Sometimes teams believe the hype and think they are better than they actually are. When a once-in-many-decades achievement comes around, there is understandable elation, relief, and satisfaction. But the problem emerges when one basks in its glory for too long.
The men’s hockey bronze medal at the Tokyo Olympics seems to be one such example. A first podium finish in 41 years may have prompted players and the establishment into believing that they are back among the big guns of the game. But the World Cup on home soil, less than 18 months later, has disabused them of that notion after the hosts exited their own party even before the quarterfinal stage.
India is historically the most successful hockey nation at the Olympics, with eight gold medals. So, celebrating a bronze shows how far the mighty had fallen in the intervening period. They even failed to make the Games in Beijing in 2008.
Since then, they have been on a steady upward curve but to believe that they are at the level of modern hockey powerhouses such as Australia, the Netherlands, Germany, and of late Belgium would be fanciful.
India can be trusted to put in an irresistible performance every now and then – but not always throughout a game – but consistency is hardly their forte. Even in Tokyo, they suffered a heavy defeat to the Australians and secured the medal after a topsy-turvy, and often heart-stopping, encounter against the Germans.
Modern methods of coaching and training may have made India one of the fittest teams in the world with an enviable penalty corner battery, but that’s often not enough to go the whole way in major tournaments. Faltering at crucial moments, finishing issues and even experienced players not taking responsibility during a penalty shootout could be termed psychological drawbacks, and they were all evident in the quarterfinal playoff against New Zealand.
In India’s next match, a classification encounter against Japan, the team seemed totally transformed in the final two quarters as the East Asians were smashed 8-0. All the loose ends seemed to be tied up and all parts of the machine were purring, suggesting raising their performance in a high-stakes game may be the problem. The malaise also came to the fore in the last group game against Wales, a team made up of students and amateurs, when India had to win by a big margin to seal a direct berth in the quarterfinals. They looked too rushed and frenetic, devoid of any poise and control.
Skipper Harmanpreet Singh, one of the most feared drag-flickers in the game, cut a sorry figure in the group stages and the game against New Zealand, only to find his touch against Japan.
Australian coach Graham Reid, who guided the team to the Tokyo podium, would know that much work needed to be done even after that achievement to sustain the momentum. A culture of excellence can’t be created through one-off events, however significant they may be. And bronze medallists must remember that there were two teams that finished above them.
India wields a lot of monetary influence in the hockey world, as is evident from the fact that three of the last four men’s World Cups have been held in the country. It brings most of the big sponsors, has the biggest media coverage, spectator interest and viewership in the world. It would be the envy of many countries that have tasted much more success on the pitch in recent decades.

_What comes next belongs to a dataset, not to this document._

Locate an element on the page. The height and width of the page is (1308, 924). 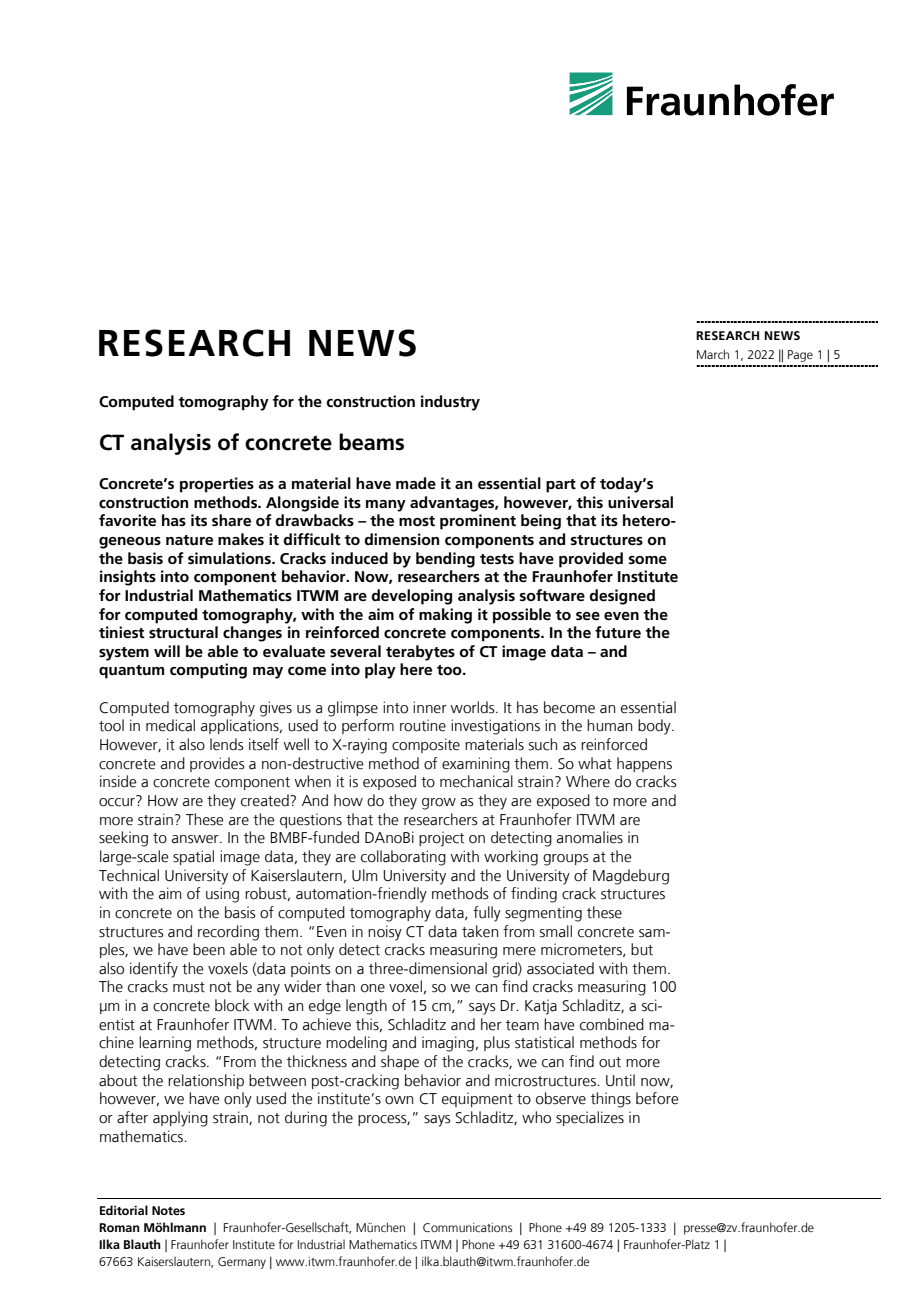
properties is located at coordinates (217, 485).
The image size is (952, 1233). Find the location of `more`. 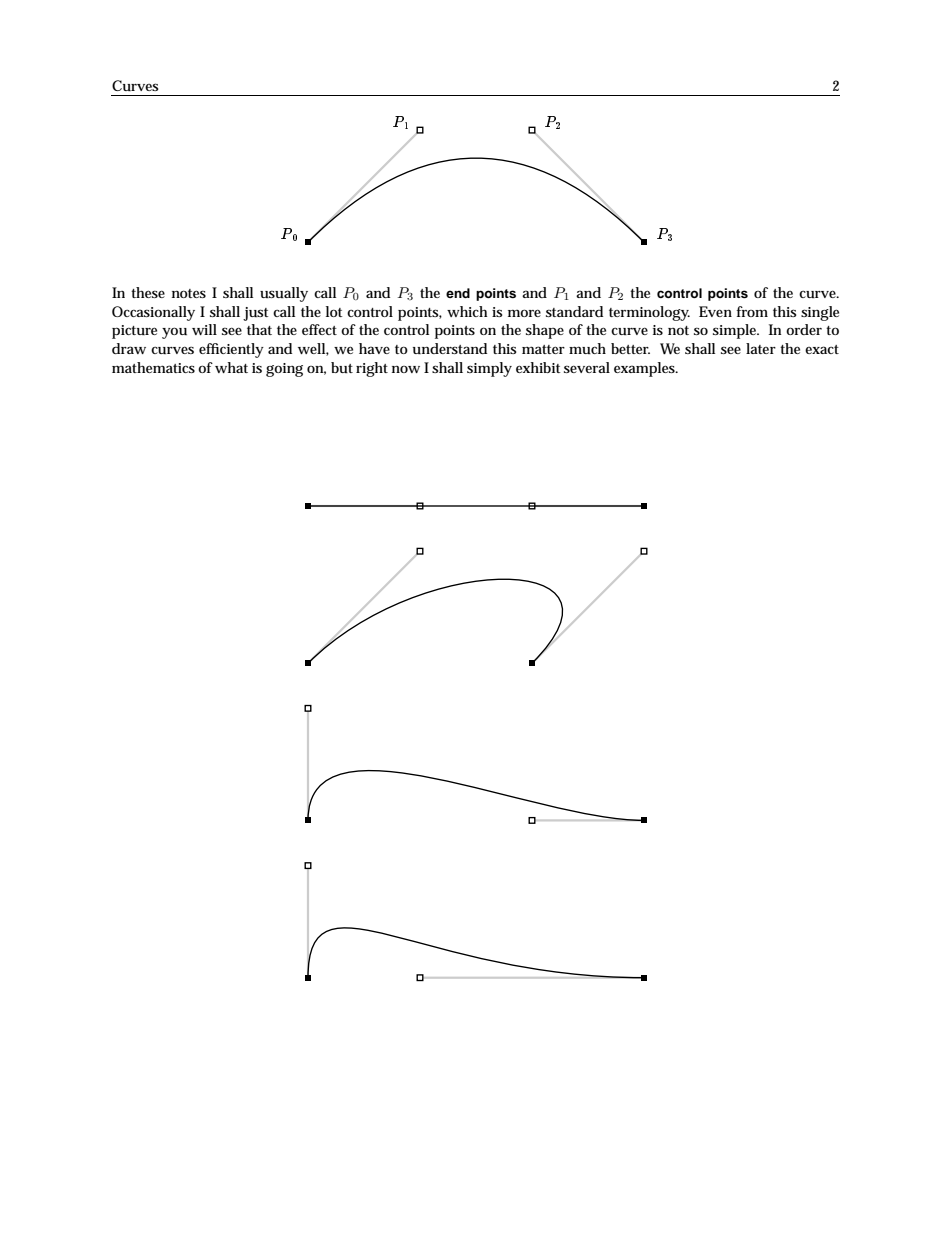

more is located at coordinates (524, 313).
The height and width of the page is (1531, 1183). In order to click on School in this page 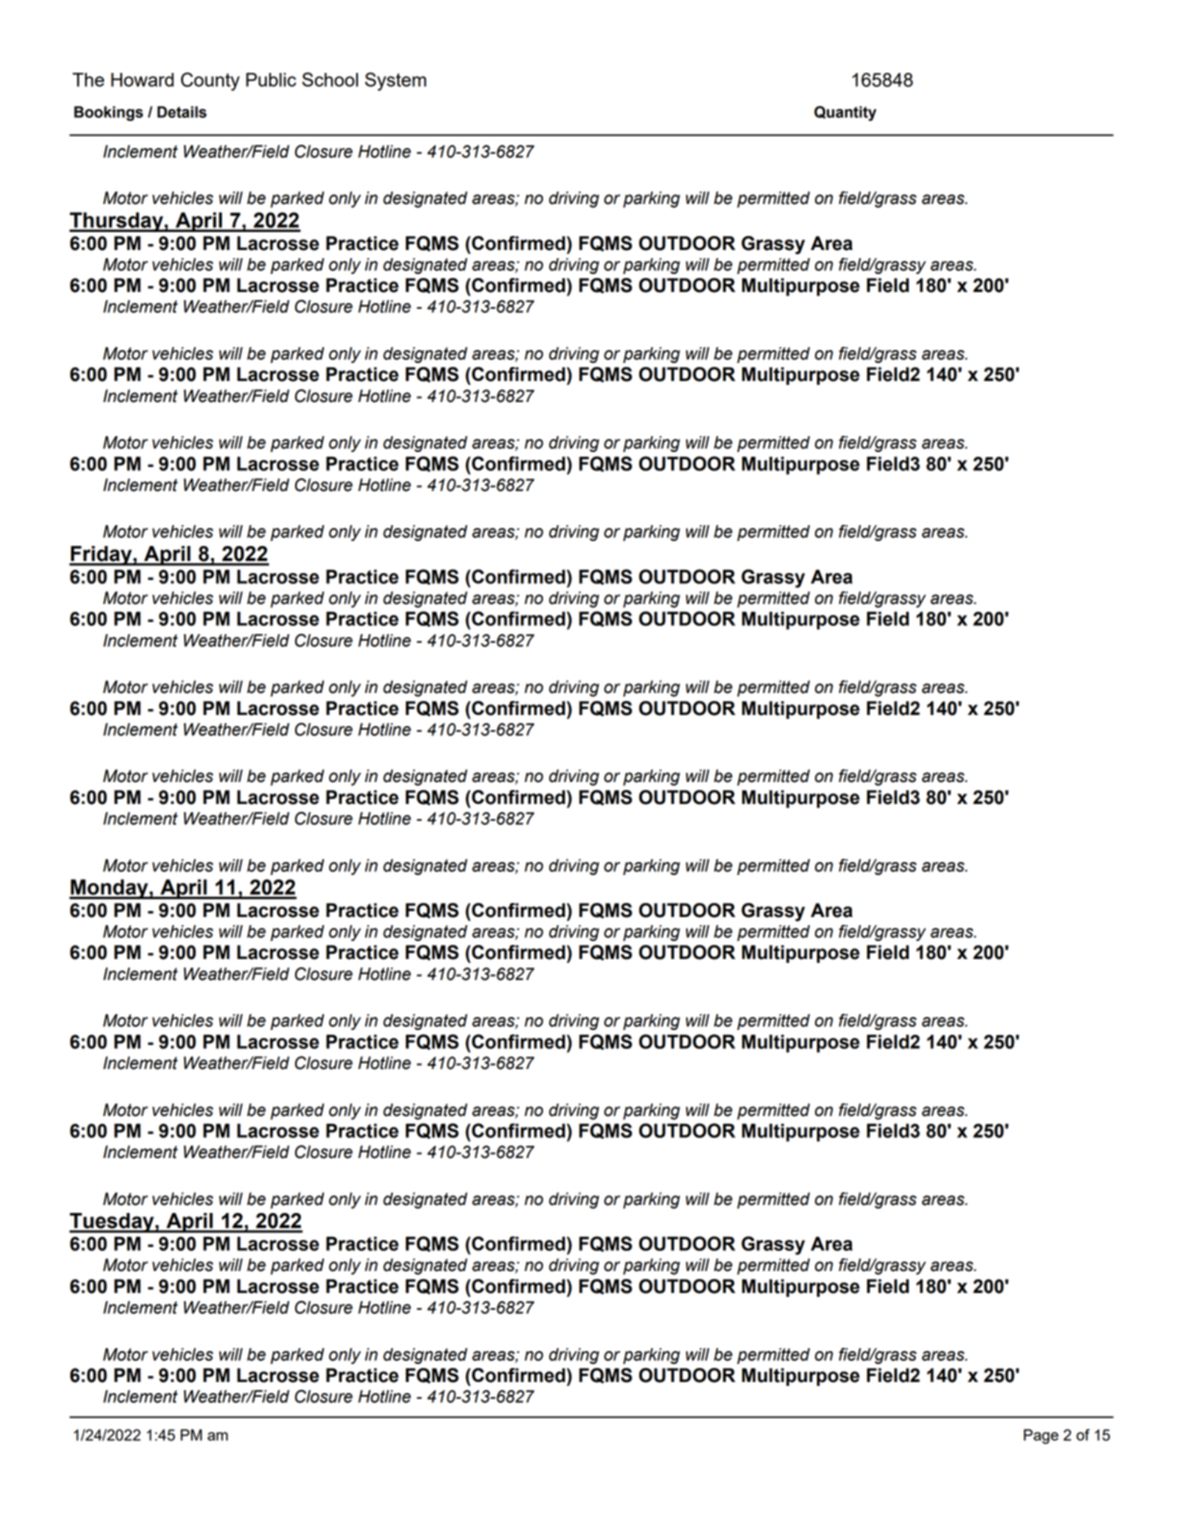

But the media machinery can often provide a distorted image of reality. India may have improved a lot over the last decade and a half, but they are certainly not world-beaters yet.
An example of a team rising through the ranks is Belgium. The Red Lions were among the third tier of hockey nations a little over a dozen years ago before making steady progress and are now both Olympic gold medallists and world champions, with a chance to retain the crown in Bhubaneswar today. That’s what sustained excellence is all about.
And as far as fighting spirit, never-say-die attitude, and the habit of raising their game when the chips are down are concerned, look no further than the German mentality monsters. They came back, virtually from the dead, twice in succession, to book a spot in the finals. Both these teams, as well as the Australians and the Dutch, are used to being in contention at the business end of big tournaments. Failing to do so may prompt some soul-searching; podium finishes are expected, and not celebrated too exuberantly.
These are the examples India must aspire to as they set the reset button. The Asian Games later this year provides a direct spot for the gold medallists at the Paris Olympics. South Korea finished above India at the World Cup, and teams like Malaysia – not to mention Pakistan – have given India grief in the past. So gold at Hangzhou is not a guarantee at all.
Indian hockey has had turbulent periods in the past, with frequent changes of coaching staff. Reid, if he stays in his role, and the hockey establishment in general, must ensure it’s not a case of one step forward and two steps back.